Tuesday, March 23, 2010

Social Media @ Work!

I would love to just lift photo #22 from this series and put it on my blog, but I have a feeling that borrowing an official White House photo is a little different from finding and posting random pictures of Jonathan Rhys Meyers....

Anyway, please have a look. This is the true definition of a working document. This is how it all happens.

I love the different series of photos they post in slide shows on whitehouse.gov because they are so well lit- I want to know what photoshop techniques they use to get everything look so... warm. Beautiful. One day I will get a really good camera and try out some amazing photography of my own.... I follow @PressSec and @WhiteHouse on Twitter because you just never know what interesting stuff is going to get posted.

This whole administration feels so accessible compared to those in the past. I think it is cool that whitehouse.gov is updated daily, that the Press Secretary and the White House are on Twitter all the time, and that the president has a Blackberry. But I also struggle with the fact that everything is so transparent. I've always felt like the president needs to be a little removed from things so that he garners the respect he deserves and so that he has the time (or the perception of having time) to get his work done. The presidency doesn't feel like a priority if everybody's tweeting and facebooking and blogging their lives away.

But this is also how things work here in the 21st century, and to not keep up would just be archaic. Social media is how we get our information. Last week I tweeted this article about social media and retail apparel, which was kind of long but really fascinating.

To sum it all up- The Wet Seal (teenybopper clothing store for those of you who don't have teenage daughters or haven't been to a mall in the past 20 years) has figured out how to use social media to help shoppers (thereby creating more sales). And I'm not just talking fanpages and sales updates on Facebook- that part is easy. Starting in 2008 they went bigger. Consumers can post reviews of outfits and put together virtual outfits via the store's website. The company itself has also put together outfits online. When a shopper enters a store and selects a garment, she can scan the tag's barcode into a kiosk. That kiosk will kick back consumer- and retailer- generated outfits that use that particular garment, using inventory control systems to only show what is actually in stock in that particular location. Teenagers don't do as much online shopping as adults because they (hopefully) don't have credit cards yet, and the kiosk is in place because while teenagers have cellphone plans, internet plans are not as common (YET). But I can see higher end stores geared toward adult consumers doing this using SmartPhone applications instead and skipping the kiosk altogether.

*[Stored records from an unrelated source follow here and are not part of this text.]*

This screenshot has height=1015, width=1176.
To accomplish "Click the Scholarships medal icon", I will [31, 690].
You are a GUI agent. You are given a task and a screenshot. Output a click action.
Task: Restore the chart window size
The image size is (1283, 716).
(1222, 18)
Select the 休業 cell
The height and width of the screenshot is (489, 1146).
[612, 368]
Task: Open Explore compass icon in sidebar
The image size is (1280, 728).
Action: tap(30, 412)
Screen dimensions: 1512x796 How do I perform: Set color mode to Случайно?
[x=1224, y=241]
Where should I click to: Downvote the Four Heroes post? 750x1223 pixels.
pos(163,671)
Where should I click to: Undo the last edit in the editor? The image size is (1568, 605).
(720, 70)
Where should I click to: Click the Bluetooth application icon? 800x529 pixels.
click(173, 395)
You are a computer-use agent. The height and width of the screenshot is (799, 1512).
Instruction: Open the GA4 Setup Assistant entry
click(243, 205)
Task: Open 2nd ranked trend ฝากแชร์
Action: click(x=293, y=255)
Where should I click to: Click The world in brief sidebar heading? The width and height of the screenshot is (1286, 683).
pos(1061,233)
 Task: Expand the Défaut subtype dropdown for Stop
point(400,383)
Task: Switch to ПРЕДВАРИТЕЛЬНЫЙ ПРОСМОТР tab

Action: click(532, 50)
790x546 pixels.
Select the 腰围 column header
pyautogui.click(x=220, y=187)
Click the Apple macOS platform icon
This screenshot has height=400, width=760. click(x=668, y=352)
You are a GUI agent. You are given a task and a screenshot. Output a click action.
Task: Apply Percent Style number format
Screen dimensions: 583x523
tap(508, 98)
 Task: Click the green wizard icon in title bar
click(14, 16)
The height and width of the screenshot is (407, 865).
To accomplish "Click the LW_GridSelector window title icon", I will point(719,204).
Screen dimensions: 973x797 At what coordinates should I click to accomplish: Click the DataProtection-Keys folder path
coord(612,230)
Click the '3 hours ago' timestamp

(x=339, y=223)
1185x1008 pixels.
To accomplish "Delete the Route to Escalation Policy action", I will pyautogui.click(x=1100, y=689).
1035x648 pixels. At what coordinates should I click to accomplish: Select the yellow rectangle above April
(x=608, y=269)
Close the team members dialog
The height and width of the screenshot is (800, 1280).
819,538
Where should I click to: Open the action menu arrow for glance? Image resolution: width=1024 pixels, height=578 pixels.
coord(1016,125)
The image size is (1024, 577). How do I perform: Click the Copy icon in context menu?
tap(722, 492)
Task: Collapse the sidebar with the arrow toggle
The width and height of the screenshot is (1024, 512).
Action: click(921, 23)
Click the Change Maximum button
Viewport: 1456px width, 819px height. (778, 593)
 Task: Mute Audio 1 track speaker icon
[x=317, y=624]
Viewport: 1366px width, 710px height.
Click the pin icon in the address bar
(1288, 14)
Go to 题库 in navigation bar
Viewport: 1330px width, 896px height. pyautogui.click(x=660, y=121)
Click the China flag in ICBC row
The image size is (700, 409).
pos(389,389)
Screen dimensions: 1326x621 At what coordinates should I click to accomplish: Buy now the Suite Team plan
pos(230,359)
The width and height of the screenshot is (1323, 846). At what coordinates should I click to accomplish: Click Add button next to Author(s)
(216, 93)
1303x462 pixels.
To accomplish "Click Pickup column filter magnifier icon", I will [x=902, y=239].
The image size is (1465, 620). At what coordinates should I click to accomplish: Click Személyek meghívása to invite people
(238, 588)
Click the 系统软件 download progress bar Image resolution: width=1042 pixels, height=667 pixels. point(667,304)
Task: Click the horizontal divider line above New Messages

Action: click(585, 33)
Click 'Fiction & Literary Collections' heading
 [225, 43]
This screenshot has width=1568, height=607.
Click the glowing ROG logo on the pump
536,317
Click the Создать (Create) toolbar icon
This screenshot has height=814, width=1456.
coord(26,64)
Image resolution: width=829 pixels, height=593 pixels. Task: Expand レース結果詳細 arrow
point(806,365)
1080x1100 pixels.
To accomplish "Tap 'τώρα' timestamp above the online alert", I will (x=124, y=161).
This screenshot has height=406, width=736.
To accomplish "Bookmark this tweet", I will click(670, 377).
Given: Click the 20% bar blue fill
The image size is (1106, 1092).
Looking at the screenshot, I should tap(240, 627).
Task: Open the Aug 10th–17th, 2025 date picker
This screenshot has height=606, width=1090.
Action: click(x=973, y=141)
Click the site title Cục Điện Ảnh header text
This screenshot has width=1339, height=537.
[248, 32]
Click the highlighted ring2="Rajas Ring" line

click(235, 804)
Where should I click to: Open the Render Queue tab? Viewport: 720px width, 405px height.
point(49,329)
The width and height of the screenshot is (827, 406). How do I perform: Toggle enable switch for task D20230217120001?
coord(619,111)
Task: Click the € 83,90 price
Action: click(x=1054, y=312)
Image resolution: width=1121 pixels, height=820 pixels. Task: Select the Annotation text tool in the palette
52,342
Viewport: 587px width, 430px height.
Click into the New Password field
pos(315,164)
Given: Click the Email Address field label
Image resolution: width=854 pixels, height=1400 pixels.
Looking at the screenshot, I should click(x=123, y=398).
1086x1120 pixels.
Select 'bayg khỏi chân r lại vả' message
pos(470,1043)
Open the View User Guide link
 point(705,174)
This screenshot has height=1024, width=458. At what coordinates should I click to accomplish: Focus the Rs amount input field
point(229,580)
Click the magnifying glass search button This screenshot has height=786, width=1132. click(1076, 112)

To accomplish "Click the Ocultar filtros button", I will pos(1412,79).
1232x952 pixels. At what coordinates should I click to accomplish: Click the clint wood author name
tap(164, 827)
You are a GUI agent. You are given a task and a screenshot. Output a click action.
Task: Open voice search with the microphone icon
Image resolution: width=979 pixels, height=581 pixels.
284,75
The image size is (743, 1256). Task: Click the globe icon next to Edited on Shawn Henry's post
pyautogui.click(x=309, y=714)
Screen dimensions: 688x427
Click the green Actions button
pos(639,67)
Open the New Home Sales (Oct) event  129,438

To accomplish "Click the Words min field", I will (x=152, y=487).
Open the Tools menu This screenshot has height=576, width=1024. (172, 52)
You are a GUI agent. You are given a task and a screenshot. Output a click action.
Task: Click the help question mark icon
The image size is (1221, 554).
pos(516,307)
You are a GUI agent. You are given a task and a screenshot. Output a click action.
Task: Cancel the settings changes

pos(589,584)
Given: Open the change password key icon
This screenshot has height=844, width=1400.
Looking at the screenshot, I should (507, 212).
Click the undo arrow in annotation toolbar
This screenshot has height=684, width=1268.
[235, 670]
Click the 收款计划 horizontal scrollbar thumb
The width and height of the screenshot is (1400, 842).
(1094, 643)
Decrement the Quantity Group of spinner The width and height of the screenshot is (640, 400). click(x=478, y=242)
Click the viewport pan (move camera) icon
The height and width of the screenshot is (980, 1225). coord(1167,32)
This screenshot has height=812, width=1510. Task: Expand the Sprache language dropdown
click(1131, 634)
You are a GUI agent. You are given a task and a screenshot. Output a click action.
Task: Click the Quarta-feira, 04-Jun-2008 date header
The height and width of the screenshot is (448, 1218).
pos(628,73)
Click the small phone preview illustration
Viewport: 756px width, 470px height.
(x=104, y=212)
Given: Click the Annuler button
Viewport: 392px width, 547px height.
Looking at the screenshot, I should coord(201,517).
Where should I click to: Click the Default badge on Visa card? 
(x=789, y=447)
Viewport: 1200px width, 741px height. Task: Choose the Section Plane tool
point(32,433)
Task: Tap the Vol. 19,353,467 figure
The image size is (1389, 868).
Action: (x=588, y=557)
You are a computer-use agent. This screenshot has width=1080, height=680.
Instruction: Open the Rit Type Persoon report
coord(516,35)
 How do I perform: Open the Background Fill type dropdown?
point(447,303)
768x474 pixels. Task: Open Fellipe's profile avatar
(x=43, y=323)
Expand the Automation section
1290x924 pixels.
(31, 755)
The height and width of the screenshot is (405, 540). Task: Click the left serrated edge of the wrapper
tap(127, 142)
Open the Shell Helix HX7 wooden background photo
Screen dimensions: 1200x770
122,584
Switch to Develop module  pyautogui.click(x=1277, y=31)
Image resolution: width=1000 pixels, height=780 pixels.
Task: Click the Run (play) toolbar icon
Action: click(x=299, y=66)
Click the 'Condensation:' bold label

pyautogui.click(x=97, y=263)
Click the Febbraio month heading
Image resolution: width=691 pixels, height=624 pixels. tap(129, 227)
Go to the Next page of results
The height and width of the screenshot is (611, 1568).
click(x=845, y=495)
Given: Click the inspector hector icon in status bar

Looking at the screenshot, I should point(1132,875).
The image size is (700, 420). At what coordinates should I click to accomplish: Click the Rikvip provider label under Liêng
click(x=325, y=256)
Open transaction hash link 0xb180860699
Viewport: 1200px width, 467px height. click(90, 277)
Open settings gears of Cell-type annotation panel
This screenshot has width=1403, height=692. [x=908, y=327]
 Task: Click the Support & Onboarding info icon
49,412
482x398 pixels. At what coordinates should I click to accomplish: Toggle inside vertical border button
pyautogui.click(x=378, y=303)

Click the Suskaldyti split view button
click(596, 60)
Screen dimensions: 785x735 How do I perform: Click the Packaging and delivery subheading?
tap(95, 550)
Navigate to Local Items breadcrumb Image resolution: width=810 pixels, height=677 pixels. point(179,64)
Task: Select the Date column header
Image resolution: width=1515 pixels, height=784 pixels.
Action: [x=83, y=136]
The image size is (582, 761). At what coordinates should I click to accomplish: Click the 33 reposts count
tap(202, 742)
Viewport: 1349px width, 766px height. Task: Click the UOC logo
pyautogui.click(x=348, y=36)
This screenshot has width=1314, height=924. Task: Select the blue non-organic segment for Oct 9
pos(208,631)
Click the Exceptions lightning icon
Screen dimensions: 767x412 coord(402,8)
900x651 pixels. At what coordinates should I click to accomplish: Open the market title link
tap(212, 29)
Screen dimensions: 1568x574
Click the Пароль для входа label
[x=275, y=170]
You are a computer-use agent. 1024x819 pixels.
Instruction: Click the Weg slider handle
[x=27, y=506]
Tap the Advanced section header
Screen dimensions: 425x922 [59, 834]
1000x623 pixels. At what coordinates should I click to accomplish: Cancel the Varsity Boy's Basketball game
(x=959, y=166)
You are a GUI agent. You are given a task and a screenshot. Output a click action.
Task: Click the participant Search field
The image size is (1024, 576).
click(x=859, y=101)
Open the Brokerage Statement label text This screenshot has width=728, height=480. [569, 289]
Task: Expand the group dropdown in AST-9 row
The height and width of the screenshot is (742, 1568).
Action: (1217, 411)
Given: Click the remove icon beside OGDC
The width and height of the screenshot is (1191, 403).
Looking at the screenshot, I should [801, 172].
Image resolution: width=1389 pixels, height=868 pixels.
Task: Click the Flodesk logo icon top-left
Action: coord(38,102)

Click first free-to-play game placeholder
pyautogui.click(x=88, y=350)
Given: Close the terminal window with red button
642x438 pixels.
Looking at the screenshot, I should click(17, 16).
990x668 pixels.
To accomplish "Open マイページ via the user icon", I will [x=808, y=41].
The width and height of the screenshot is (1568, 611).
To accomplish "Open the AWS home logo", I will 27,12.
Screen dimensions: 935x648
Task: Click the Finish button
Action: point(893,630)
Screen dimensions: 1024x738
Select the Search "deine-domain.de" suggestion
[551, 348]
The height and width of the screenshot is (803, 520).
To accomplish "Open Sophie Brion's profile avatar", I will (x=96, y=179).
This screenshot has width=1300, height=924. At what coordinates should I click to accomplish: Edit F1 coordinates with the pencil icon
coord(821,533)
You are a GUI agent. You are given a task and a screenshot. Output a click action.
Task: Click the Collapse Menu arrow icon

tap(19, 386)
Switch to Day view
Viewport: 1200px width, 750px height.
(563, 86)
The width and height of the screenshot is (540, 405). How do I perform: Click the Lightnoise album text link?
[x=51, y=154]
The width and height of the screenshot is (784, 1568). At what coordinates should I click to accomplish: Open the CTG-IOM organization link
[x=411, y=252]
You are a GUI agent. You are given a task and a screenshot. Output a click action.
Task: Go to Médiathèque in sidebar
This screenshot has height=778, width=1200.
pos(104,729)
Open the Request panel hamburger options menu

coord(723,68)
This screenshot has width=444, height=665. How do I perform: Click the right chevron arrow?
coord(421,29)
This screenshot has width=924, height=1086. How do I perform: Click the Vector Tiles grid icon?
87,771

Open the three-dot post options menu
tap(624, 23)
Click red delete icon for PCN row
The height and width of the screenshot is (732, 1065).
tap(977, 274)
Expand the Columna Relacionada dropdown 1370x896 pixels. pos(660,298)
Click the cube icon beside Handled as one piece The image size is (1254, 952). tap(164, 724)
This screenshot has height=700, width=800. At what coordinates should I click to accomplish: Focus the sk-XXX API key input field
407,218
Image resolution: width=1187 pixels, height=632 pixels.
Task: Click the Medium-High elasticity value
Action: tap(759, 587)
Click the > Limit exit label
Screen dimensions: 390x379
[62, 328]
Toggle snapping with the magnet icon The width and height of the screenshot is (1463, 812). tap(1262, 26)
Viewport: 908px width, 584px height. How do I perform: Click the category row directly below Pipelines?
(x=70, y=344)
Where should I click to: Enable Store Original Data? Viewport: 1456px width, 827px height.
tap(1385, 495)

Why am I talking about this? Because I work in the business world, and here's the sentence that caught my eye:

The ROI from the kiosks has been huge, says Jon Kubo [Wet Seal's CIO]. "I was in a store just last week and a woman was buying a top for $20. I brought her over to the kiosk, we scanned the price ticket and brought up five outfits that contained that top. She went from a $20 purchase to a $105 purchase in just a few minutes," he says.

Mark my words, this is the future of shopping. I see this starting in the middle teirs of fashion brands and then working itself up to higher-end retail such as Nordstrom, and down to lower end big-box retailers- Walmart and Target will be all over this technology. Walmart already has some of the best inventory tracking and logistics in the world- tapping into their systems to see what is in a store should be a piece of cake for them. the technology exists, it just has to be put to good use.